---------- Texte source

Si l’on peut avoir l’impression, au « sommet » du mouvement, d’une concentration croissante – de l’énorme coordination qu’est l’AIKSCC au front plus restreint qu’est le SKM puis à la figure imposante, mais incertaine (il s’agit de l’héritier d’une « dynastie » de dirigeants paysans d’Uttar Pradesh, qui ont essayé les alliances avec les congressistes puis avec le BJP mais en sont aujourd’hui revenus), de Rakesh Tikait, on a le processus inverse à la base : la poussée vers l’affrontement avec le pouvoir central le 26 janvier s’est ensuite redéployée dans une formidable poussée vers l’auto-organisation populaire, continuant à poser la question du pouvoir de manière très directe, car les Mahapanchayats les uns après les autres décident d’interdire, par une sorte de disgrâce sociale, au BJP et au RSS, et souvent à la police, de se montrer dans des régions entières.
Il y a, à l’échelle de l’Inde et du XXI° siècle, du 1905 russe dans ce qui se passe là. L’affrontement central avait pris forme et tourné court, par un massacre, lors du dimanche rouge, 9 janvier 1905. Quelques mois plus tard apparaissaient les soviets d’ouvriers. Le prolétariat indien moderne est très largement présent dans la paysannerie, via les sans terre, les pauvres, les ouvriers agricoles, les liens directs et profonds avec la population des villes. Ce n’est pas un soulèvement de (petits) propriétaires, mais un soulèvement de prolétaires qui pose ensemble les questions de l’humanité actuelle : la question du pouvoir et de la démocratie, qui dirige, qui fait (et que fait !) la police ; la question de la terre et de l’eau, qui les exploite ou qui les entretient, pour le compte de qui (et donc la question écologique, non séparable des questions du pouvoir et de la propriété), et la question de la propriété, pour qui est gérée la terre, qui dirige, là encore.
L’immense silence médiatique officiel, qui dure depuis de nombreuses semaines maintenant, cache l’immense importance et profondeur de cette nappe révolutionnaire qui s’étend et s’approfondit.

--------------------
---------- Extrait de données

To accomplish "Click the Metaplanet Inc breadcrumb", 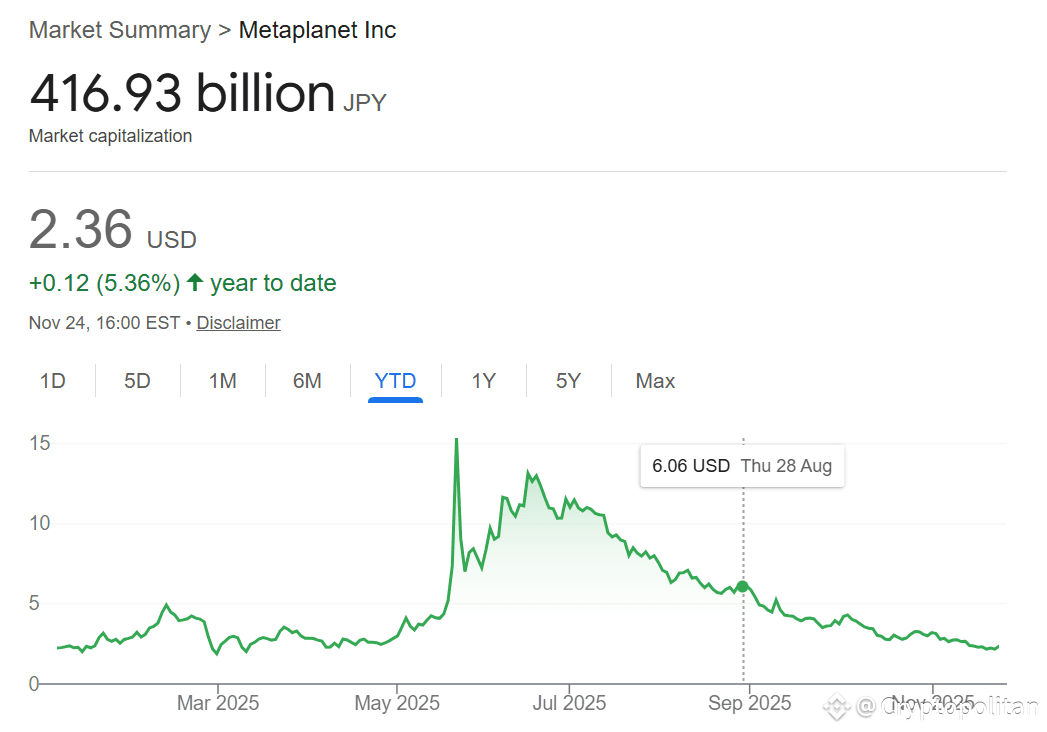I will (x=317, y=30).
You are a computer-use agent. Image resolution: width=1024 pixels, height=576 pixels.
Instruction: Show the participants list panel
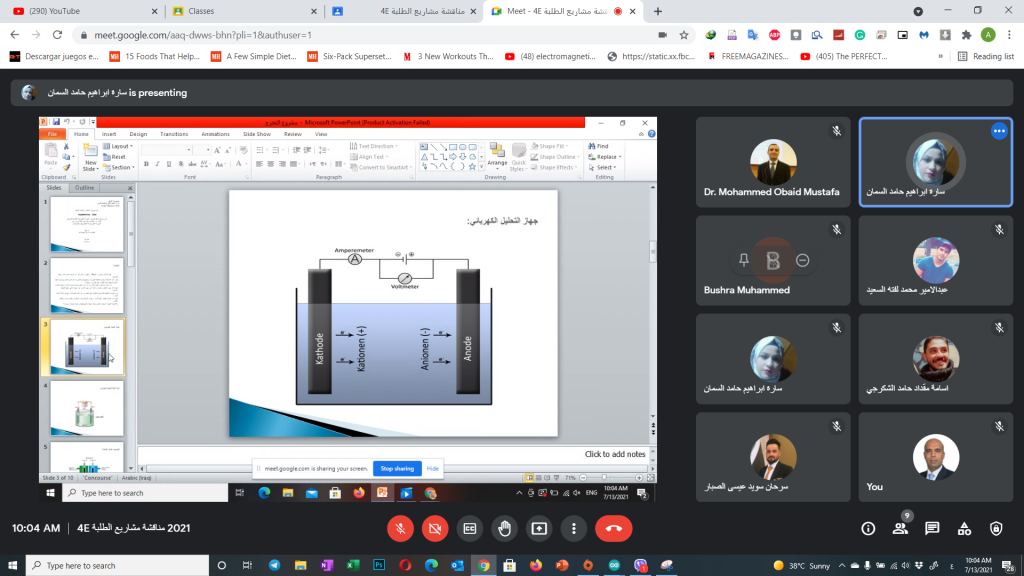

--------------------

### Objectif de l'exercice
Rédigez la suite du texte sur le soulèvement paysan en Inde, à partir de sa dernière phrase.

### Réponse attendue
Le 17 février les élections locales au Pendjab, un des États d’où est parti le mouvement, et à travers lequel beaucoup des tentatives de le discréditer se sont manifestées (en le faisant passer pour séparatiste Sikh ou pour servir les gros propriétaires, en réalité pas si gros et pas si nombreux) ont vu l’élimination du BJP et de ses alliés, dont l’Akali Dal, célèbre pour ses pogroms des années 1990 commis au nom de l’Hindutva, et aussi une claque au parti identitaire Sikh, le tout au profit du Congrès et d’une foule de partis locaux.
Le 18 février, le blocage des voies ferrées est majoritaire dans toute l’Inde du Nord et l’extension des Mahapanchayats au Bengale occidental commence, avec le projet de marcher sur Kolkatta pour empêcher le BJP de conquérir des positions de pouvoir dans cet État lors de prochaines élections locales – on remarque que le mouvement s’empare de plus en plus, à sa façon, des élections locales. Dans l’Haryana, État le plus voisin de Delhi, les assemblées villageoises commencent à arrêter les policiers voulant procéder à des arrestations : ils sont détenus puis expulsés avec un document leur signifiant leur interdiction de revenir.
Au Tamil Nadu – tout au Sud de la péninsule – éclatent des manifestations de masse contre les hausses de prix, exigeant la démission du ministre du pétrole. Le 20 février, un Mahapanchayat se tient à Chandigarh par-dessus la frontière entre Pendjab et Haryana – ceci a une énorme signification dans l’histoire de l’Inde, car ces deux États ont été séparés en 1966 dans le cadre des luttes « communalistes » entre Hindous et Sikhs.
Et ce n’est pas tout : le lendemain se tient un Mahapanchayats de 250.000 participantes et participants, Dalits/Mazdoors/Kisans, Intouchables/Ouvriers agricoles/Paysans, expression visible du démantèlement de la séparation des castes par le mouvement d’en bas – ce « système des castes » censé symboliser l’arriération du peuple indien et que le développement capitaliste du pays prétend combattre alors qu’il l’a toujours reproduit …
Notons que l’alliance de tous les exploités et opprimés est aussi au cœur du combat de la camarade Nodeep Kaur, précisément d’origine Sikh, femme, ouvrière et Dalit. Et c’est aussi à ce Mahapanchayat commun que se sont rendus et exprimés des militantes et militantes de la Marche pour le climat, représentant Disha Ravi alors emprisonnée.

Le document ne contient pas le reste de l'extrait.